Reminder: diagrams like this encode "rules" we may want to impose on LLMs. The blue arrows represent "given the above input, the AI gives the below output". The black arrows represent associations that we human beings make with our intuitions - the intuitions that we want to cram into the AI

The problem is to do with syntax versus semantics, that is, "what is meant vs what is said". I think I've got a solution to it too! I imagine it would be a necessary part of any moral equivariance "stack".

Problem: the most-intelligent-seeming AIs are LLMs, and LLMs operate on syntax, not semantics. And moral statements concern semantics, not syntax

Philip and Nicky pointed out that even if I developed a set of morals expressible as commuting diagrams like the one below, I face the problem that slight tweaks to word choice can lead to phrases that are represented within an LLM in a completely different way.

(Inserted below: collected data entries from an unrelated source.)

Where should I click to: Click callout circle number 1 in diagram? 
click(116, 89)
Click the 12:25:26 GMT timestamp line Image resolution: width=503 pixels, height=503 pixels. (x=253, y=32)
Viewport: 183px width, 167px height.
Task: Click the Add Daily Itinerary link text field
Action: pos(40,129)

Maybe you hope to learn how the LLM represents the sentences. Well, you can forget about that. LLMs convert verbal input to vectors in a wildly complicated space. Even with the cringey-simplistic embezzlement example here, those statements all become unreadable vectors. So what do we do?

Language equivariance as a way of getting at semantics rather than syntax

Here's something intuitive to me that I won't try to justify in this post: for an english-and-german-speaking agent, their moral beliefs should be invariant under "translate from English to German and back again". For a given LLM, we can ask whether it would reply "yes" or "no" to an english question, call it q_E, that has the form "should I do X?". We can also ask the same LLM to translate q_E into German to get q_G and see whether it says "ja" or "nein". If it says "yes" to a statement that it says "ja" to its own german version of, we can say it is language-equivariant.

The hope is that if we can make a set of questions that it responds language-equivariantly to, we will have an equivariance-based idea of what the agent means that is independent of what it says*. It's really good to have a concept of syntax and semantics that's compatible with the next thing we want to do!

In this picture, both red arrows and blue arrows should be interpreted as the AI taking an input and giving an output - the red arrows being a bit more specific though, as they are the AI being told "translate this to [German/English]". Come to think of it I suppose they should be two way!

This is a nice example of how equivariance allows you to get at an underlying "reality" independent of "details" like "what angle the camera was at when you took the picture". Not that we're trying to get at moral "reality", mind you - we're just trying to get at the reality of what rules some AI creator wants the AI to follow, or we're trying to detect real rules that the AI currently follows. And I put "details" in quotes because it's subjective what is a detail and what isn't - for a given context, it's for the agents in charge (us!) to say what is and isn't a detail.

A more elaborate version of this where you ask it a question that is not yes-or-no:
1. Ask question q_E (english)
2. It gives a multi-word answer a_E
3. Tell the LLM to translate q_E to q_G (german)
4. Ask question a_G
5. It gives answer a_G
6. Ask it whether a_E is a reasonable translation of a_G and vice versa. This will be a yes-or-no-question.
7. If it answers "yes" to that, we say it is language-equivariant w.r.t "semantic" question q

To lay the plan out visually, this:

Can be stood in for by this:

By a "projection" of sorts along the red arrows. And the latter picture is what we use to make our moral rules.

*To make a remark unrelated to equivariance: some people say "LLMs can't be intelligent, they are just predicting the next token". To the extent that this statement means anything at all, a corollary of what it means should be "LLMs don't really mean anything when they say stuff". I don't know how common it will be for LLMs to be language-equivariant. But if they are often language equivariant, that strikes me as a good argument to the effect that they do mean something independent of what they say.